Le Directeur général de l’Organisation mondiale de la santé (OMS), le Dr Tedros Adhanom Ghebreyesus, s’est rendu en République démocratique du Congo pour soutenir la riposte contre une nouvelle épidémie d’Ebola provoquée par le virus Bundibugyo. Cette souche du virus ne dispose actuellement ni de vaccin homologué ni de traitement spécifique.

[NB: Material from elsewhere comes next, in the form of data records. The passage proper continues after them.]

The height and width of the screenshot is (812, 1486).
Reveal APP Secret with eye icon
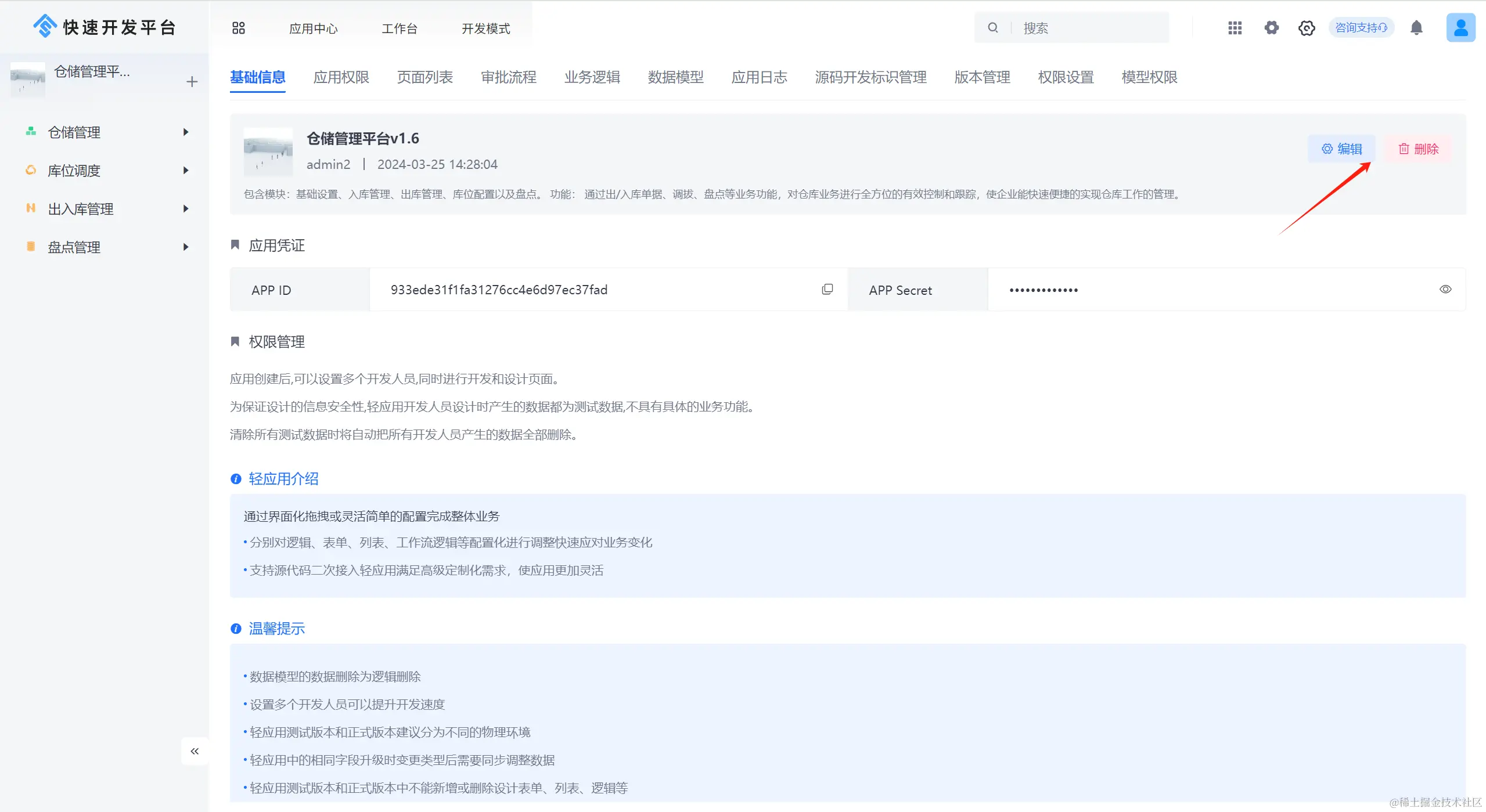pos(1445,289)
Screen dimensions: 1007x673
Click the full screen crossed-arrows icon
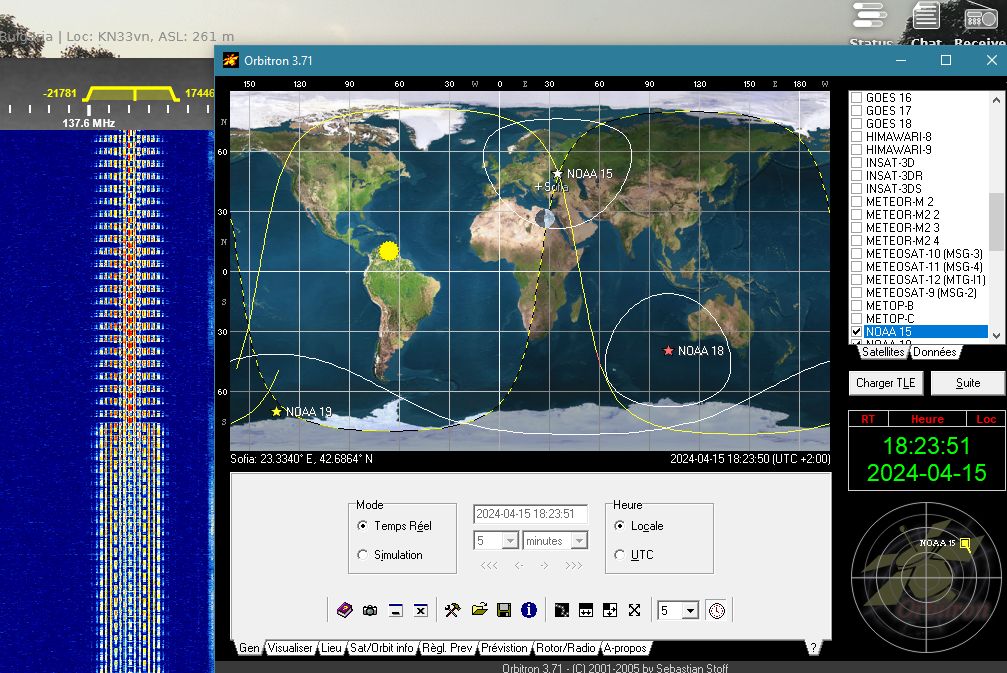pos(634,610)
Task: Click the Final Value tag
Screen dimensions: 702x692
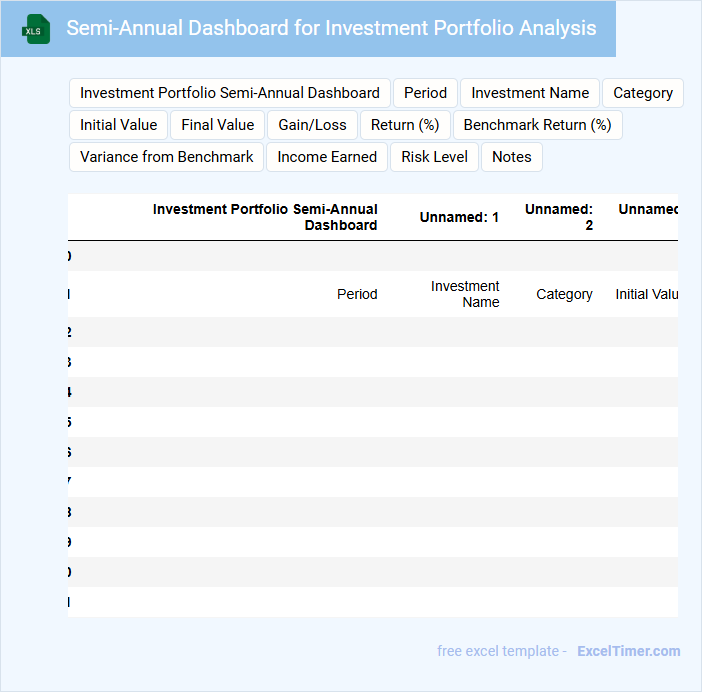Action: click(218, 125)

L’épidémie touche principalement la province de l’Ituri, dans l’est du pays. Selon les autorités sanitaires congolaises, 121 cas confirmés et 17 décès confirmés ont déjà été recensés. Plus de 1.000 cas suspects ainsi que 238 décès suspects font encore l’objet d’investigations dans plusieurs zones de santé.
Sur le terrain, l’OMS collabore avec les autorités sanitaires congolaises et ougandaises afin d’intensifier la surveillance épidémiologique, les capacités de diagnostic et la prise en charge des patients. Les équipes travaillent également sur les mesures de prévention des infections et la sensibilisation des populations.
À Bunia, l’OMS a livré plusieurs tonnes de matériel médical et plus de 2.000 tests diagnostiques afin de renforcer les capacités des laboratoires locaux. Les équipes logistiques ont aussi participé à l’extension du centre de traitement Ebola de la ville.
L’Ouganda durcit les mesures à la frontière
Face à la progression des cas en RDC, l’Ouganda a décidé de fermer sa frontière avec le pays voisin jusqu’à nouvel ordre. Les autorités précisent que seuls les convois humanitaires, sécuritaires et les marchandises essentielles restent autorisés sous surveillance sanitaire renforcée.
Kampala impose également une quarantaine obligatoire de 21 jours pour les personnes revenant de RDC. Les autorités ougandaises indiquent que plus de 300 contacts liés aux cas confirmés restent actuellement sous surveillance active, notamment parmi les professionnels de santé.
Un appel d’urgence de l’ONU
Les Nations unies et leurs partenaires humanitaires ont lancé un appel de fonds de 15,8 millions de dollars afin de soutenir les opérations d’urgence en Ouganda et dans les zones frontalières exposées au risque de propagation du virus.
Les financements doivent permettre de renforcer la prise en charge des malades, la surveillance sanitaire, les actions de sensibilisation communautaire ainsi que les dispositifs liés à l’eau, à l’assainissement et à l’hygiène dans les districts les plus exposés à l’épidémie.